Page excerpt below:
Grits themselves are nothing special. They're made from hominy---dried kernels of corns, the hull and germ removed, ground down fine. It's the big baddies you mix in with grits---cheese, salt and butter---that make them so delicious. It's not easy to find grits in New Jersey. Last week, I spent at least fifteen minutes, walking the supermarket aisles, looking for them. I finally found them in the oatmeal aisle (duh) but they were on the bottom shelf and there was only one container.

This weekend, both my kids had a stomach virus, and my younger son had a sinus infection to go with it. For several days, I fed them nothing but bananas, rice, apple juice, and toast (what our pediatrician calls the BRATty diet) as well as copious amounts of flat Coke and ginger ale. On Sunday night, while I was waiting for the stomach bug to bite me in the butt, I made myself some cheese grits. I figured they would line my stomach and ward off the bug. They didn't; I got sick the next morning.

Getting a stomach virus is a lot like prepping for a colonoscopy: The only good thing that happens is the next day you get to wear your pants-that-don't-fit. But the nursery food we ate during the course of the stomach virus was fantastic. I don't think there is anything more pleasant than sitting down to two pieces of buttered white toast and knowing it's the right thing to do.

With all this illness and snow, I finally got around to doing my older son's bar mitzvah album. (He'll be 15 this summer). He looks so young in those pictures and so old now; does the same go for me? I've also been making my way through Possession by A.S. Byatt and On Writing by Stephen King. Possession came out in 1990 and On Writing came out in 2000, long before blogs and electronic opinions were as plentiful as the snowflakes fluttering outside my window. Though the authors couldn't be more different (King is a recovering coke addict and alcoholic who writes horror fiction and has been married to the same woman for several decades; Byatt is on her second marriage and writes literature, with a capital L.), both share the same opinion: If you want to write great fiction, keep writing about yourself to a minimum. So I'll end this post right here.

Enjoy the snow and find yourselves some Southern comfort, y'all.

"Informal essays are, by and large, silly and insubstantial things; unless you get a job at your local newspaper, writing such fluffery is a skill you'll never use in the actual mall-and-filling station world."
Stephen King, On Writing

"If you can order your Thoughts and shape them into Art, good: if you can live in the obligations and affections of Daily Life, good. But do not get into the habit of morbid Self-examination. Nothing so unfits a woman for producing good work, or for living usefully. The Lord will take care of the second of these---opportunities will be found. The first is a matter of Will."
End of Page excerpt.
**Actions to take**
1 - In the grits post, where in the supermarket did the writer finally find grits?
2 - Reproduce word for word the part of the grits post starting with "Getting a stomach" and going on through "thing to do.".
Data extracts below:
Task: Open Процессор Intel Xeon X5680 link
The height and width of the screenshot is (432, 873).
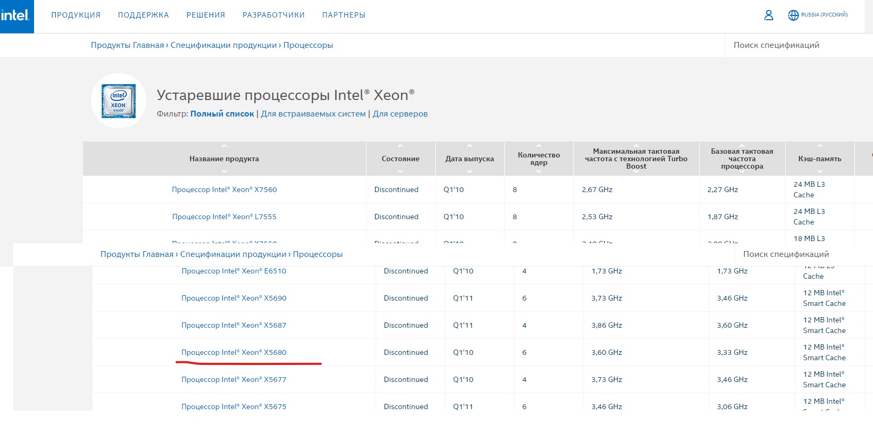Action: [234, 353]
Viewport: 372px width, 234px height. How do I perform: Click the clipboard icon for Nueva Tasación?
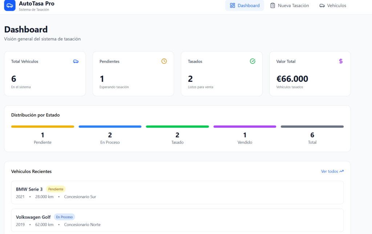pos(272,5)
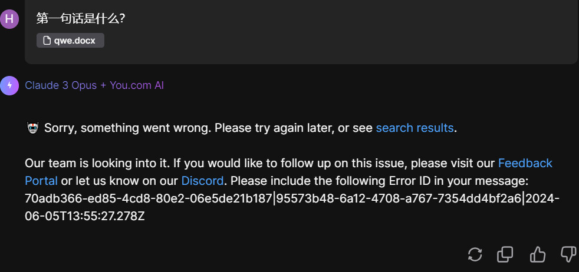Screen dimensions: 579x272
Task: Click the timestamp text 06-05T13:55:27.278Z
Action: coord(85,216)
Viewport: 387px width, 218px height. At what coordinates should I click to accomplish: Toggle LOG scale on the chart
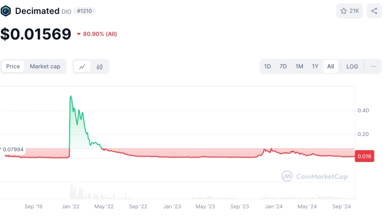(x=352, y=66)
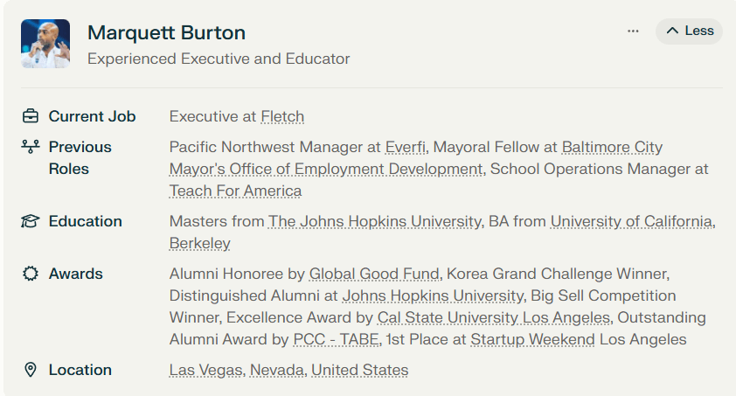Open the Everfi company link
Screen dimensions: 736x396
click(x=406, y=147)
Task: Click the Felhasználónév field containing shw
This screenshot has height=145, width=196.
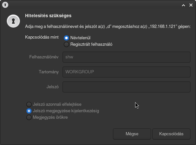Action: pos(126,57)
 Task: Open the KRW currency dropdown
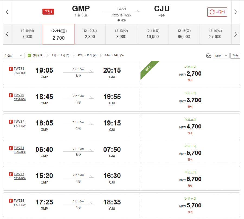pyautogui.click(x=221, y=55)
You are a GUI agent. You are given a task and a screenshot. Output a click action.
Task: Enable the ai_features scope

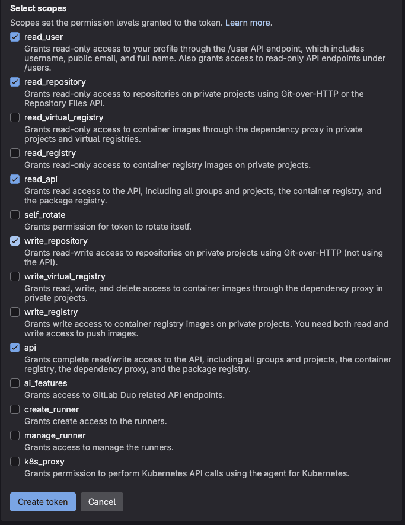[x=15, y=383]
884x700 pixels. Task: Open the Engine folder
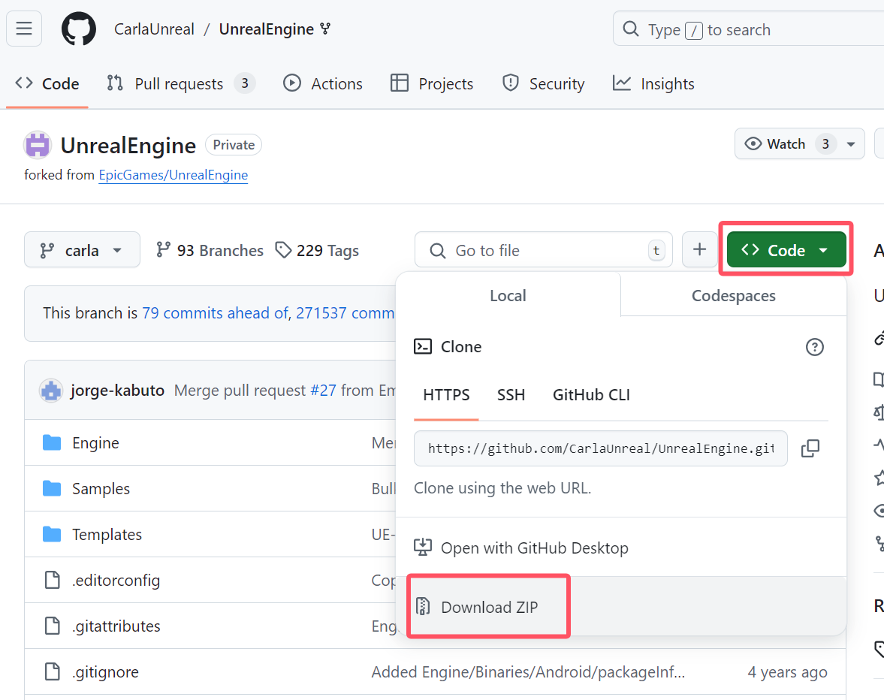pos(95,443)
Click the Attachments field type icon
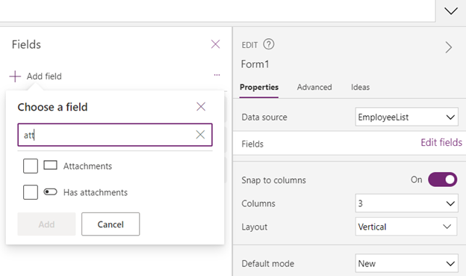Image resolution: width=466 pixels, height=276 pixels. [x=50, y=165]
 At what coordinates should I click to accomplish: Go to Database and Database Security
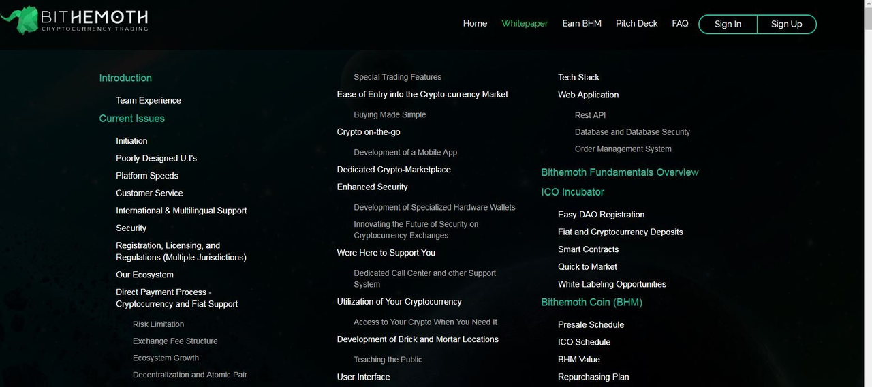click(x=632, y=132)
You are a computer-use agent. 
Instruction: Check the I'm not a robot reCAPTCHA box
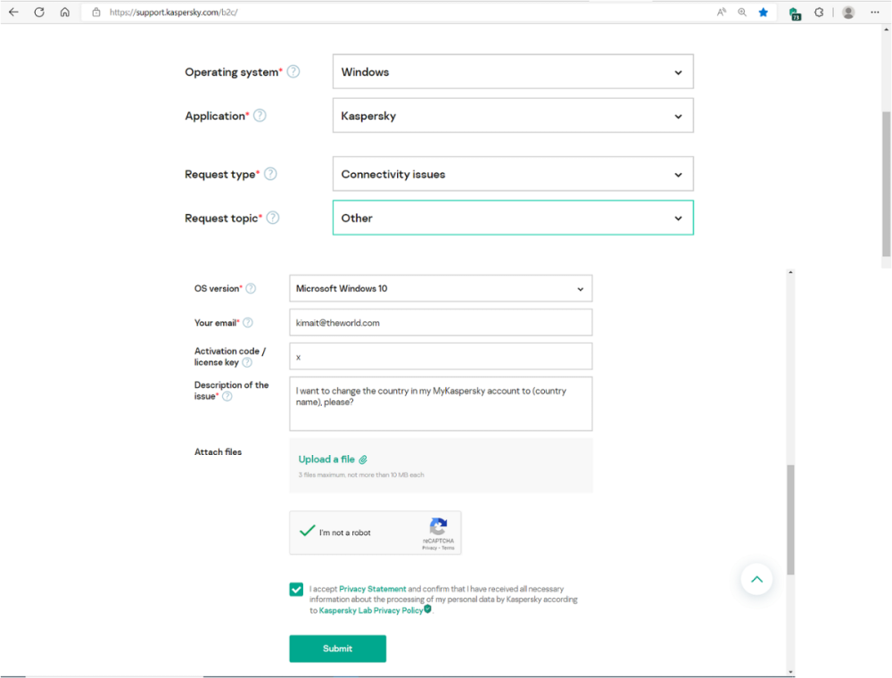[x=308, y=532]
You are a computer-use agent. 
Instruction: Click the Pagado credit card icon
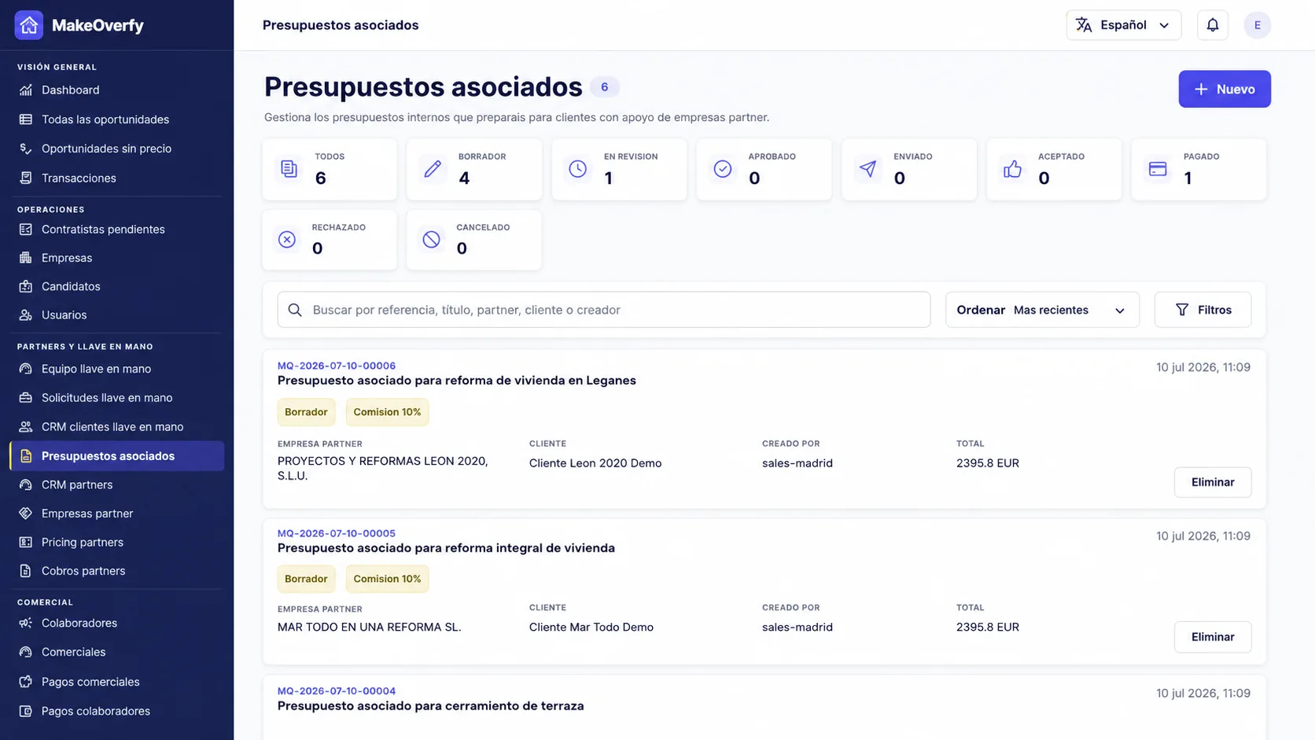pos(1158,169)
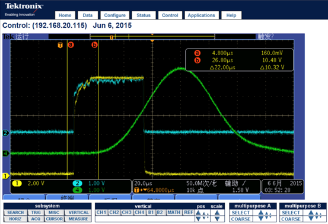
Task: Click multipurpose B up arrow
Action: 311,213
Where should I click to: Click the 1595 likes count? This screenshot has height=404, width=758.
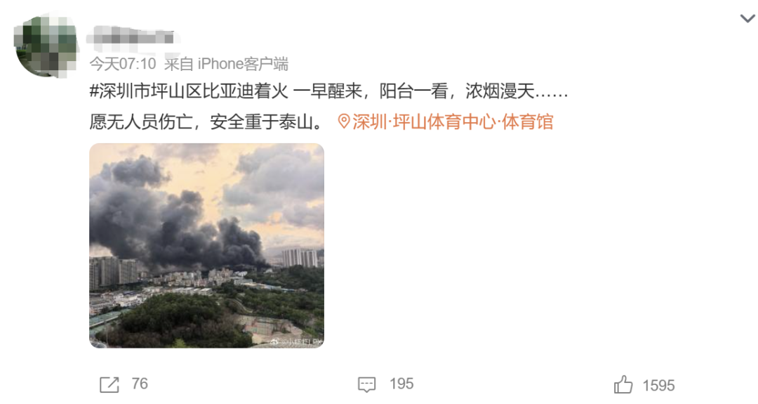658,386
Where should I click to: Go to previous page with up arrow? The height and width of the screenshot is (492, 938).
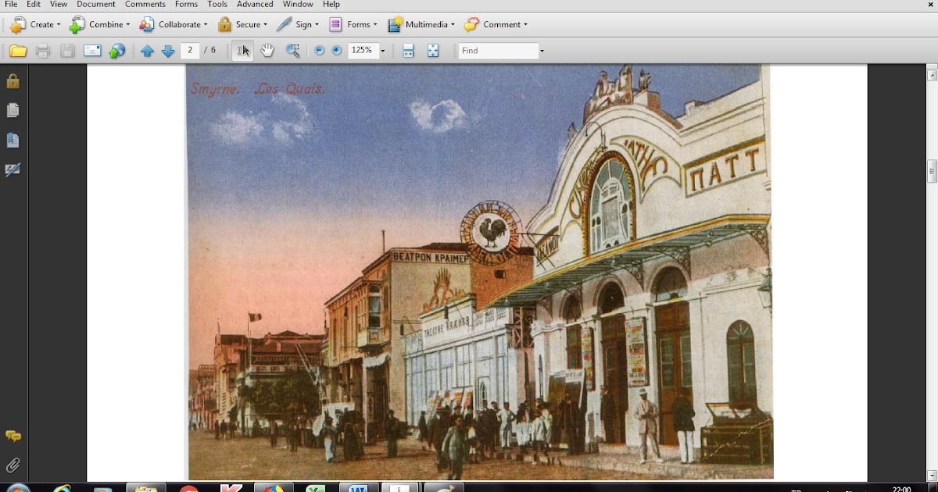click(147, 52)
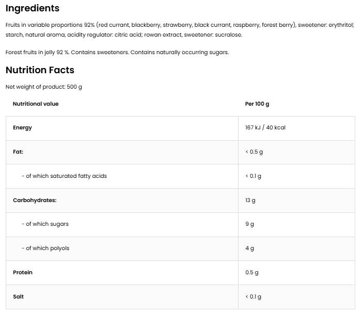Click the 'Nutritional value' column header
Viewport: 362px width, 315px height.
click(36, 104)
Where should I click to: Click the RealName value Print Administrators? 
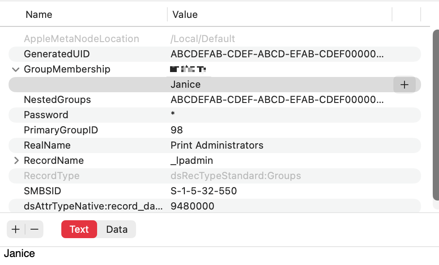click(217, 145)
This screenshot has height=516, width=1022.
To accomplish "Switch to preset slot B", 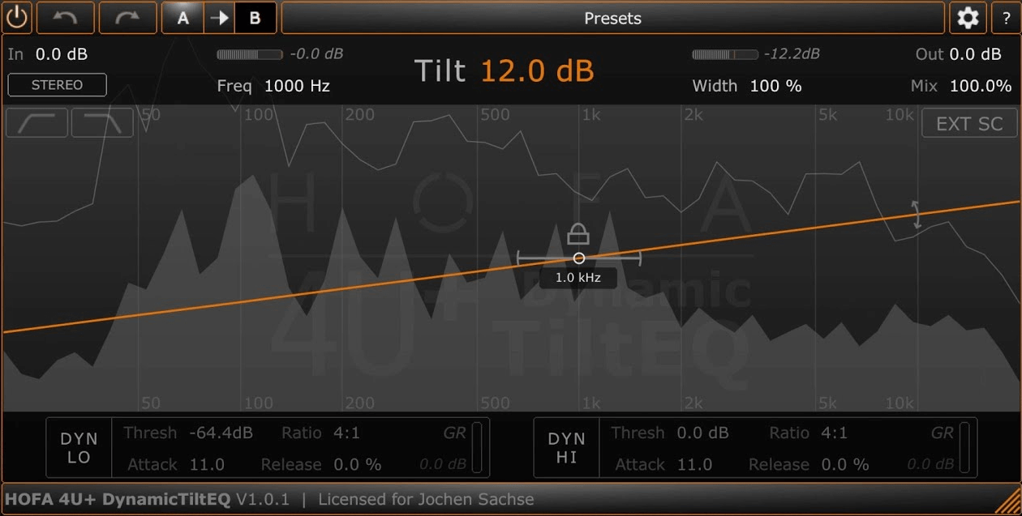I will click(255, 18).
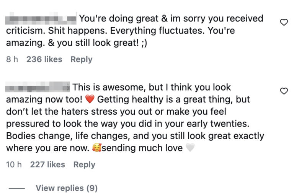Click the smiling face with hearts emoji
Viewport: 294px width, 196px height.
[97, 148]
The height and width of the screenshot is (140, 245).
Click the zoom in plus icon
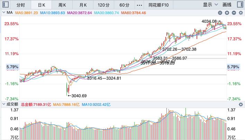tap(227, 12)
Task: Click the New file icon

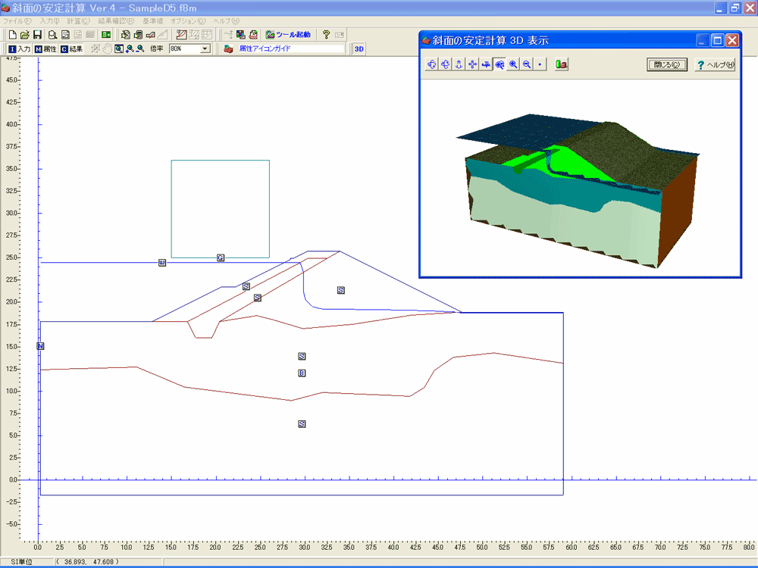Action: (x=13, y=35)
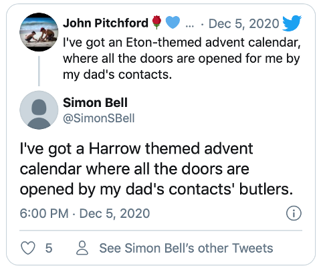
Task: Click the truncated ellipsis after John's name
Action: pyautogui.click(x=189, y=25)
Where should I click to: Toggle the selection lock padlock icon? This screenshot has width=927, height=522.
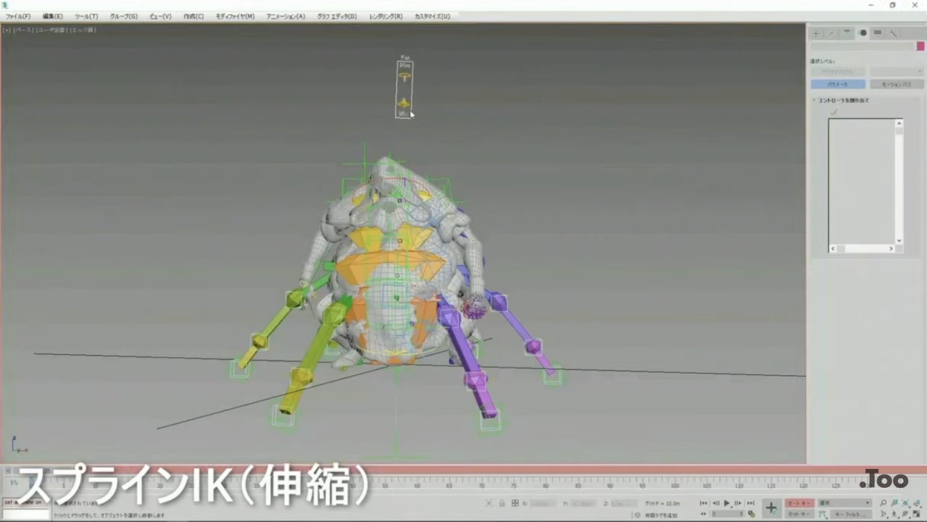502,504
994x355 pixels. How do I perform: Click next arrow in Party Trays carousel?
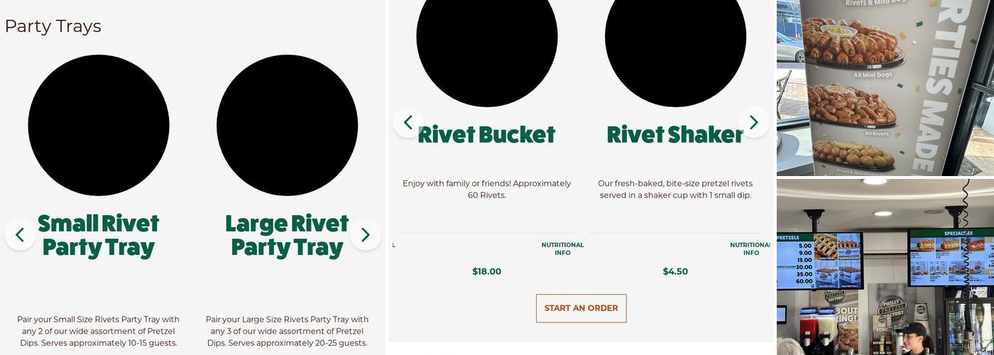pyautogui.click(x=365, y=235)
End of Data extracts.
**Task-by-task outputs**
1 - In the oatmeal aisle, on the bottom shelf.

2 -
Getting a stomach virus is a lot like prepping for a colonoscopy: The only good thing that happens is the next day you get to wear your pants-that-don't-fit. But the nursery food we ate during the course of the stomach virus was fantastic. I don't think there is anything more pleasant than sitting down to two pieces of buttered white toast and knowing it's the right thing to do.